Dewasa Secara Spiritual

Kenyataannya telah banyak orang yang berhasil dalam hidupnya namun tidak bahagia dan kehilangan kebermaknaan. Ada pula orang yang terus menerus dalam tekanan dan mempertanyakan hakikat hidupnya. Juga pula ada orang yang enggan maju karena khawatir kesulitan menghadang. Disanalah ketika IQ, EQ dan AQ tak mampu berbicara, Spiritual Quotien (SQ) memulai kerjanya.

BACA JUGA  Wabah Corona : Meneladani Sikap Umar bin Khattab, Abu Ubaidah al Jarrah dan Masyarakat Islam di Masa Lalu

SQ (Spiritual Quotient) adalah sebuah kesadaran bahwa hidup ini bukan melulu di dunia namun pula ada di Akhirat. Berdasar pada keadaran bahwa kebahagiaan di dunia ini terbatas walau kita memiliki kekayaan segunung emas (pada akhirnya kita akan mengadapi batas umur dan kematian). Layaknya sebuah keuntungan yang kita kejar selama sebulan penuh, namun hanya memberikan kebahagiaan sejenak (ketika gajian dan membelanjakan uang tsb).

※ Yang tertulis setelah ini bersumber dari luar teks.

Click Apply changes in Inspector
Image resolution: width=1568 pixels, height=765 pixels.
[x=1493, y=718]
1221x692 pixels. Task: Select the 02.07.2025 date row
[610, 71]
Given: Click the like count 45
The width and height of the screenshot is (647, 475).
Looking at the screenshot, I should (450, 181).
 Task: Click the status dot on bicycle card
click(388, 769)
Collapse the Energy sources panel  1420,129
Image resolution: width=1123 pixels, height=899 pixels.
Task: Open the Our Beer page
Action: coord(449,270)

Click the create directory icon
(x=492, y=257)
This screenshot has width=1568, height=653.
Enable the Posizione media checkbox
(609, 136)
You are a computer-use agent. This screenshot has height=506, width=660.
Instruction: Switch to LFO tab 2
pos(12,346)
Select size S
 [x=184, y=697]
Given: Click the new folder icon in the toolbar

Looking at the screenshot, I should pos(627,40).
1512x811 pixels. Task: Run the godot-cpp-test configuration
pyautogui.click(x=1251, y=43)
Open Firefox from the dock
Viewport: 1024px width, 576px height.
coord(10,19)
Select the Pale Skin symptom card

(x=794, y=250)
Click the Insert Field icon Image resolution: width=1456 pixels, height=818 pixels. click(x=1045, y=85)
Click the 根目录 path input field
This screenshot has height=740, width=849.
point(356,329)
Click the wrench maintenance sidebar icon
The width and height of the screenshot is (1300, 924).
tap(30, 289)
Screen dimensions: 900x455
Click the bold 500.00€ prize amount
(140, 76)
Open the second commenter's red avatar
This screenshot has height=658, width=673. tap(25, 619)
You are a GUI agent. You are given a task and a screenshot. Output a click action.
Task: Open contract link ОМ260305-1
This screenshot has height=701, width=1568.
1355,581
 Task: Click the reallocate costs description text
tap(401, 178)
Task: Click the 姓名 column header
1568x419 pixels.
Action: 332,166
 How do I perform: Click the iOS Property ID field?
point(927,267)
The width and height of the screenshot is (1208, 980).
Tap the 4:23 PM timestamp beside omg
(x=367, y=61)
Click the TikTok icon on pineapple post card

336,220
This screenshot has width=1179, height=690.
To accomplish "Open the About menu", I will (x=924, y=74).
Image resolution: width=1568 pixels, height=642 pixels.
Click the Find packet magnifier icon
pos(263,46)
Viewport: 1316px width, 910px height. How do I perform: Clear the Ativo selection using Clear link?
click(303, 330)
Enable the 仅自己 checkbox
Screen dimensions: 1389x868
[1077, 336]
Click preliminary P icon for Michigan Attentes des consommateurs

SQ memberikan kebermaknaan pahala ketika kita bekerja dan tertekan keras dalam berfikir (IQ), menahan emosi kita karena kesadaran bahwa dunia hanya sementara (EQ) dan memotivasi kita meraih hal yang mulia di dunia maupun akhirat (AQ). SQ melengkapi ketiga hal selainnya dan menyeimbangkannya dalam sebuah Equibrilium (keseimbangan) yang indah. SQ lah yang sebenarnya akan merubah peradaban yang telah dibangun oleh barat menjadi lebih baik dari saat ini.

 

Kembali lagi kepada Idul Fitri dan berakhirnya Ramadhan 1441 H. Telah satu bulan kita diperas pikir kita untuk terus bekerja (IQ). Kita pula berusaha menekan emosi kita (EQ). Kita juga di motivasi untuk menyempurnakan puasa hingga matahari terbenam (AQ). Diakhir semua itu, kita menengadah ke langit seraya berkata, “kulakukan ini hanya untuk Mu ya Allah, tuhan semesta alam” (SQ). Ramadhan telah menjadikan peradaban kita maju selangkah lebih baik, peradaban manusia-manusia Indonesia yang dengan semangat menyongsong masa depan. Semoga gambaran cita-cita manusia Indonesia ini terekam baik dalam benak kita masing-masing, sehingga kita tak lupa berusaha mencapainya baik setelah ramadhan 1441H ini meninggalkan kita, maupun ketika nanti ramadhan berikutnya datang menyambut.